If a creditor gets a court judgment against you, they may be able to seize some of your personal property if it isn’t covered by an exemption. It costs creditors money to sue you and try to take your property, so it’s pretty rare for creditors to do that. More frequently, they’ll use a wage garnishment or levy your bank account to satisfy a judgment against you.
Written by Attorney Andrea Wimmer.
Updated February 23, 2022
After not getting paid for a while, creditors will eventually file a lawsuit to try and collect the balance you owe. If the creditor wins the lawsuit (or you ignore it) they’ll get a judgment. A judgment is a court order that gives the creditor the right to seize or take certain property from you to satisfy the judgment. If you’re wondering what kinds of personal property may be at risk, this article is for you.
Can a Judgment Creditor Really Take My Property?
Once a creditor has a judgment, they have additional ways of getting you to pay them. This includes wage garnishments, bank account levies, judgment liens on real property, and — yes — even the seizure of personal property. State law determines how long the judgment remains valid and enforceable.
What Is a Judgment Creditor?
A judgment creditor is someone you owe money to that sued you for nonpayment and won a court judgment against you. At this point, you’re called a judgment debtor. The court order may also be called a money judgment.
A debt collection lawsuit starts when you’re served with a summons and complaint. The summons tells you how long you have to respond, and the complaint outlines the reason for the lawsuit.
The amount of time you have to answer the summons is determined by the law in the state where the lawsuit is filed. It’s important not to lose track of that. If you don’t file an answer, the court will eventually enter a default judgment against you.
What Types of Property Can Be Seized by a Judgment Creditor?
Even though the judgment is a court order, the judgment creditor still has to follow state laws when it comes to enforcing it. Judgment creditors can only seize property that isn’t protected by an exemption. This includes real property and personal property.
What’s the Difference Between Personal Property and Real Property?
Real property refers to houses, land, and other types of real estate.

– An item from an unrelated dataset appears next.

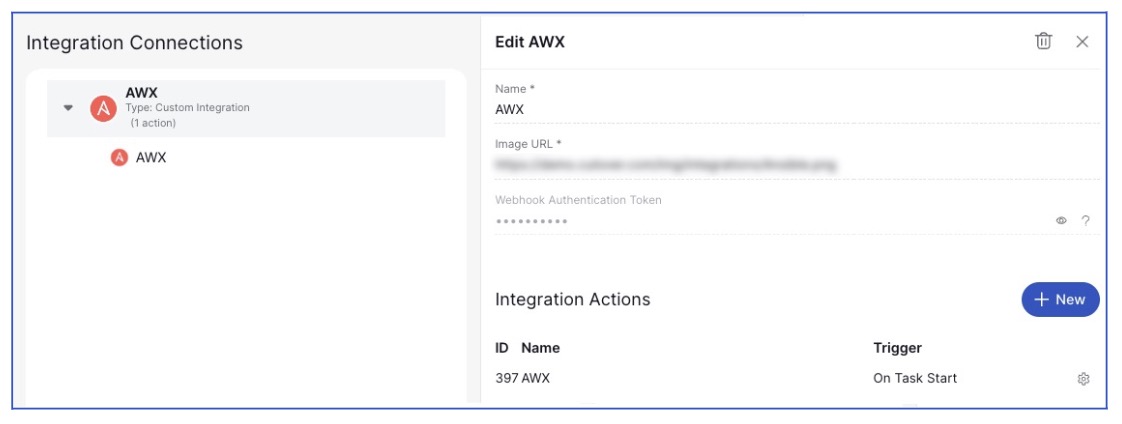
Task: Click the Trigger column header
Action: click(x=897, y=348)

Personal property is everything else — as long as you can touch it. Examples of personal property include household goods, furniture, cars, health aids, clothing, and musical instruments. Some assets don’t fall into either category, such as your life insurance, retirement plan, and IRA.

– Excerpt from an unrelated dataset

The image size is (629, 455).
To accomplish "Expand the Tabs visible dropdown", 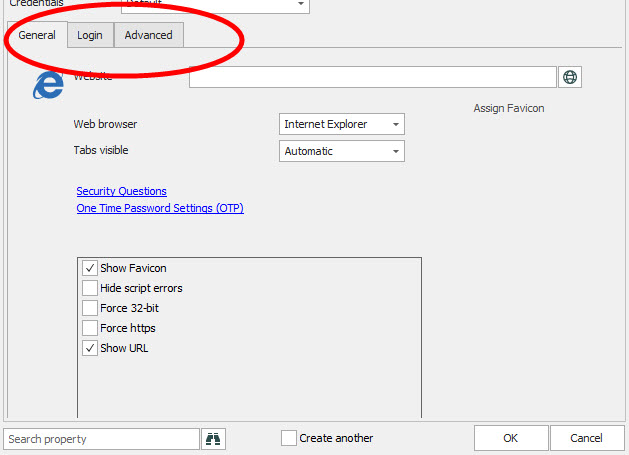I will pyautogui.click(x=341, y=151).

Exemptions apply to both personal and real property. The homestead exemption protects real property that’s used as a primary residence. That means a judgment creditor can’t seize or sell your home if it’s fully covered by the homestead exemption available to you.

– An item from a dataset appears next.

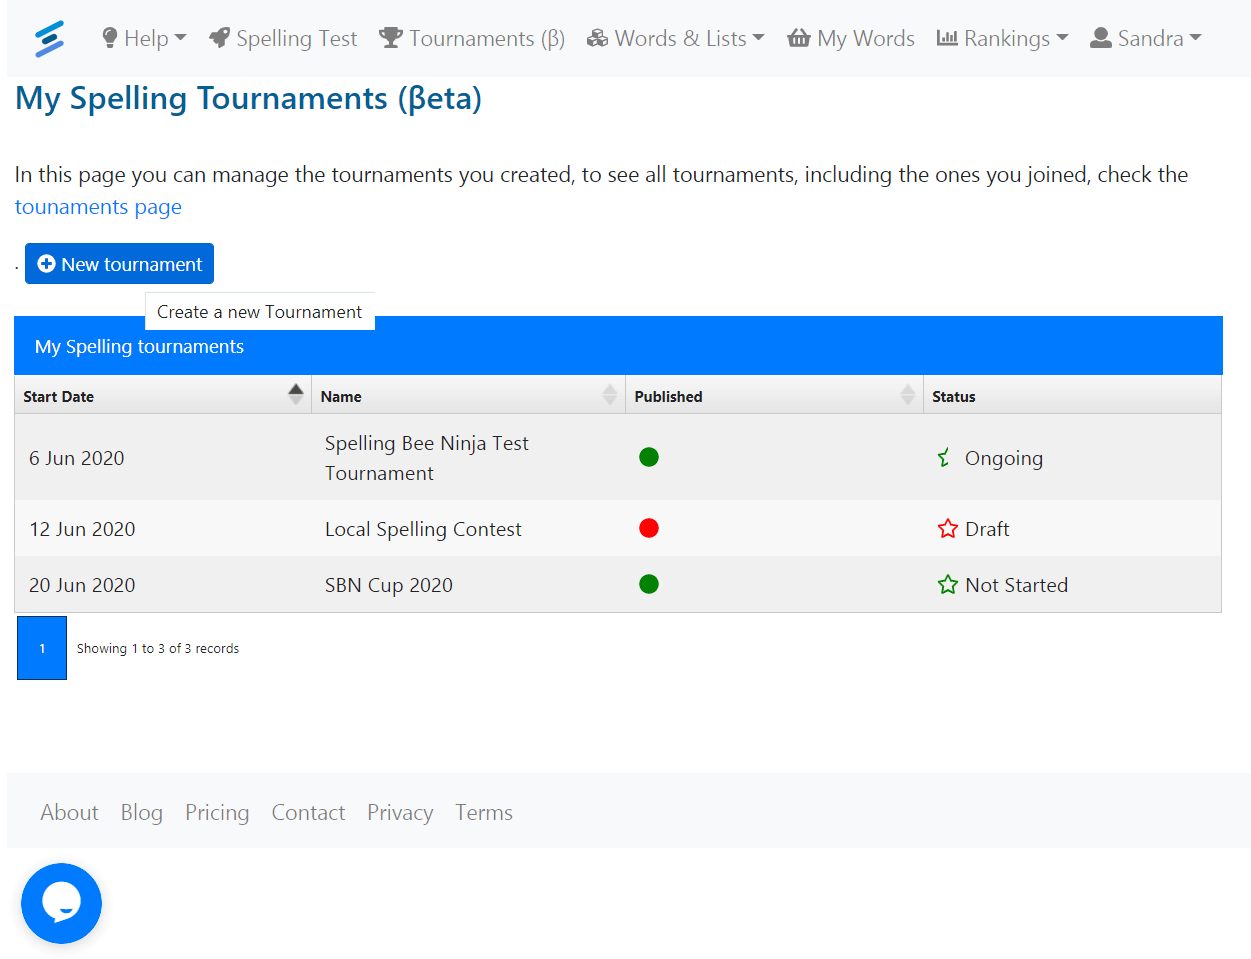
Task: Go to Spelling Test page
Action: click(283, 39)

With respect to personal property, most states have specific exemptions for specific types of property. Most protect typical household goods, health aids, clothing, and a motor vehicle up to a certain value. Federal law protects Social Security and disability benefits from debt collectors (with or without a judgment). Exemptions also limit the amount of money that a judgment creditor can take under a wage garnishment. This is important, especially for minimum wage workers.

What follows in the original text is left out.